Segment Start: Text excerpt

1923-50

Civilian Thomas Dinan

 

Civilian Thomas Dinan (aged about 56) of Gowlane North near Donoughmore (Gowlane North)

Date of incident: 28 June 1923

Sources: Death Certificate (Clonmoyle District, Union of Macroom), 28 June 1923; CE, 30 June, 2 July 1923; FJ, 30 June 1923; Belfast Newsletter, 30 June 1923; II, 3 July 1923; SS, 7 July 1923; Keane (2017), 361-62, 423.

 

Note: Thomas Dinan died almost instantly on Thursday evening, 28 June 1923, when he picked up a bomb or grenade as he and two of his sons were walking home to their farmhouse at Gowlane near Donoughmore. The bomb exploded, killing the father, mortally wounding his eldest son Jeremiah, and injuring one of Jeremiah’s younger brothers. At the coroner’s inquest into the death of Thomas Dinan held at the North Infirmary in Cork city on Monday, 2 July, his widow Lizzie Dinan testified that at about 8 p.m. on the evening of 28 June, her son Jeremiah ‘was coming through the gate of the haggart when the explosion occurred. She asked him who shot him, and he said there was no blame attached to anyone: that it was his father had picked up something. She went down to her husband, and when she asked him if he was dead, he only moaned. The doctor was called and ordered an ambulance. She also called Jeremiah Dinan senior [a cousin] to her assistance, and having brought in the body of her husband, they helped her son [Jeremiah] into the house.’ The medical evidence indicated that Jeremiah Dinan had died on Saturday afternoon, 30 June, at the North Infirmary in Cork city from shock and haemorrhage owing to severe wounds in the abdomen (his intestines had been penetrated); his left hand had also been shattered. There was no evidence as to the nature of the explosive device. See SS, 7 July 1923.

Segment End: Text excerpt
Segment Start: Information shown

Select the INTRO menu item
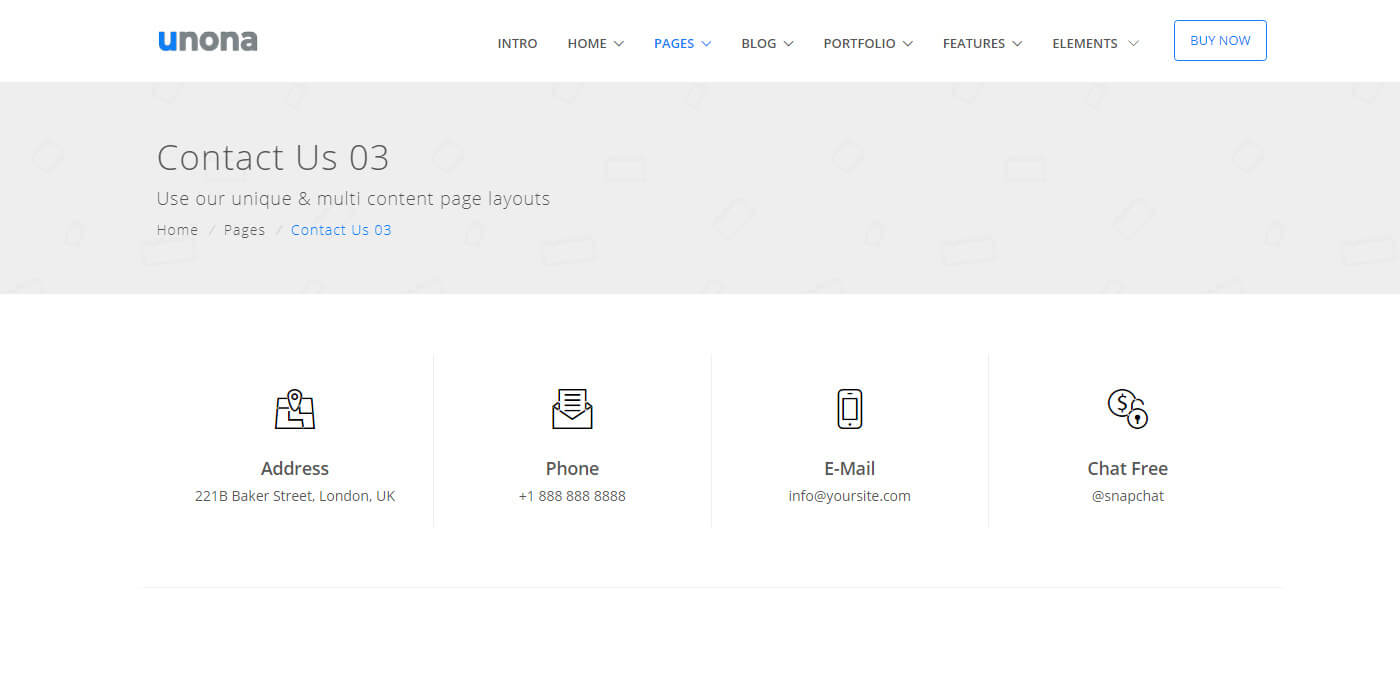Viewport: 1400px width, 676px height. 517,43
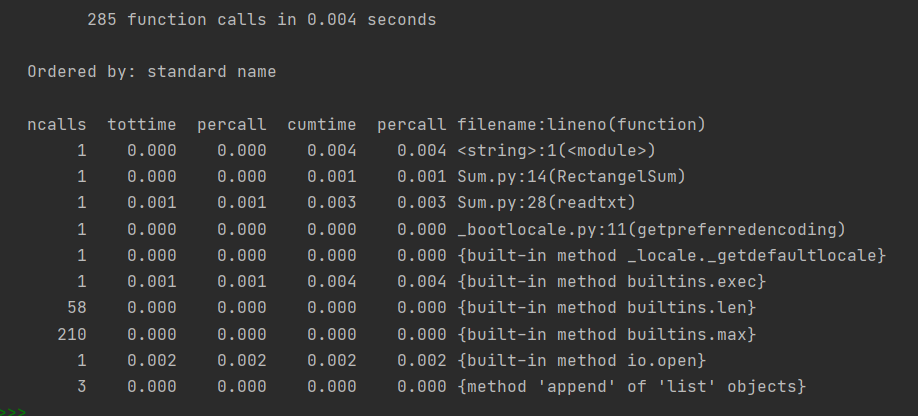Viewport: 918px width, 416px height.
Task: Click the <string>:1(<module>) entry
Action: point(556,151)
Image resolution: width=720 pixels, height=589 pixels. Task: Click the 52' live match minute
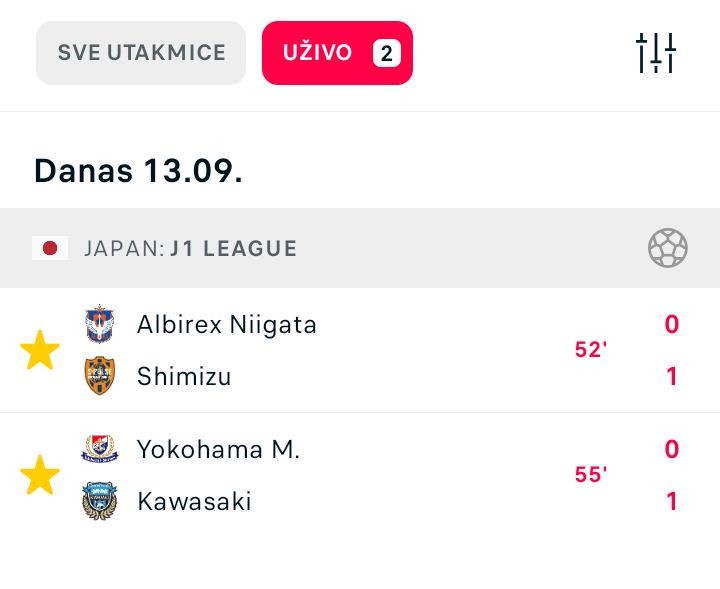coord(591,350)
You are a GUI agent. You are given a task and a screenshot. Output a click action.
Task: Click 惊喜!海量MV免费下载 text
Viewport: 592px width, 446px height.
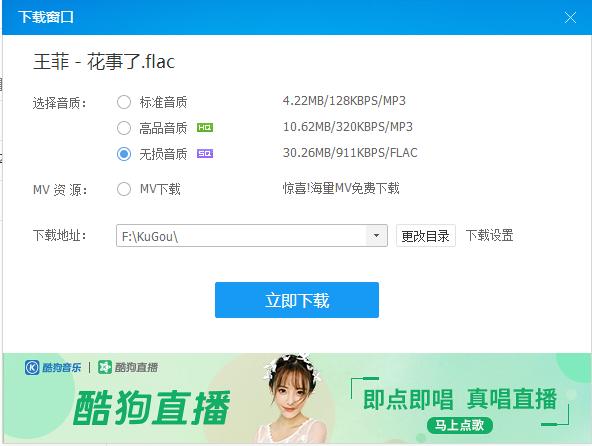click(x=341, y=188)
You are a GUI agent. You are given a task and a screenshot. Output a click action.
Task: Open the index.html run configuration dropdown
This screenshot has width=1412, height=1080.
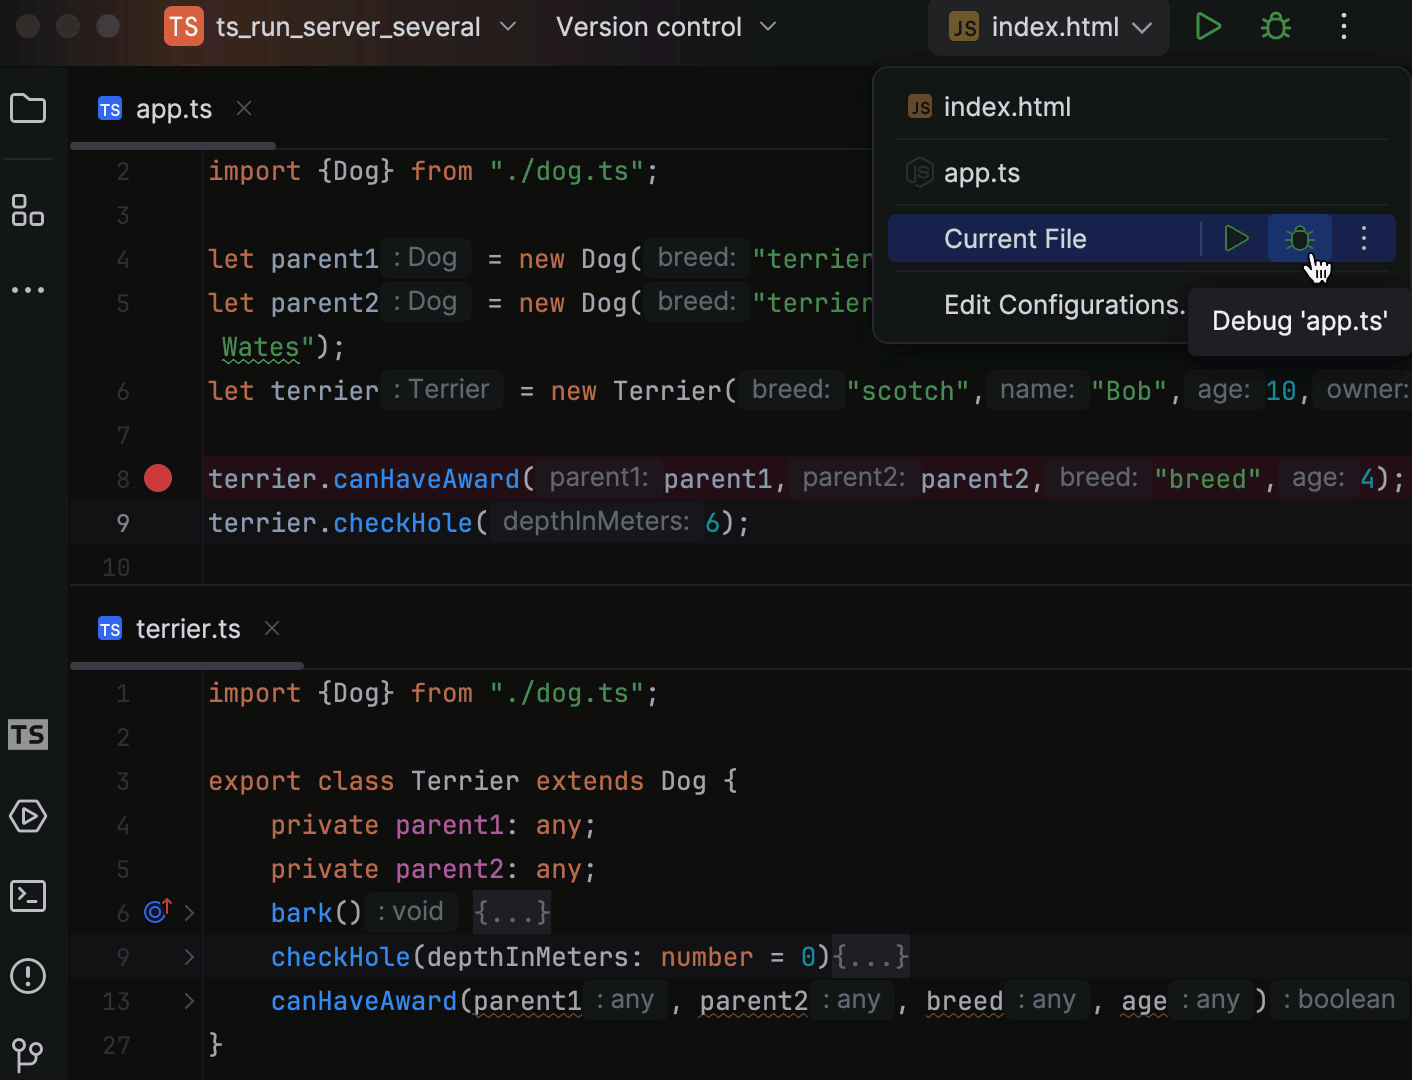[x=1048, y=26]
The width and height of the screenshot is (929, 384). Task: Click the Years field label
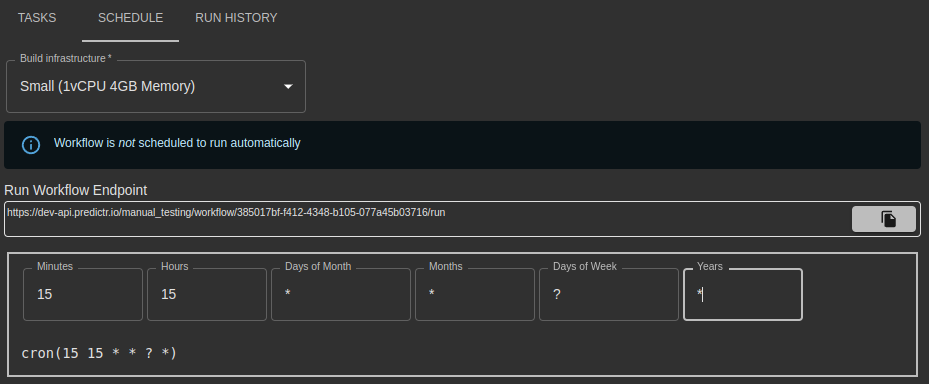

Segment End: Information shown

▸ Assignment: From the account of Thomas Dinan's death, return the passage starting at "Civilian Thomas Dinan (aged" and ending at "(2017), 361-62, 423.". The entries have nothing to do with what comes next.

▸ Response box:
Civilian Thomas Dinan (aged about 56) of Gowlane North near Donoughmore (Gowlane North)

Date of incident: 28 June 1923

Sources: Death Certificate (Clonmoyle District, Union of Macroom), 28 June 1923; CE, 30 June, 2 July 1923; FJ, 30 June 1923; Belfast Newsletter, 30 June 1923; II, 3 July 1923; SS, 7 July 1923; Keane (2017), 361-62, 423.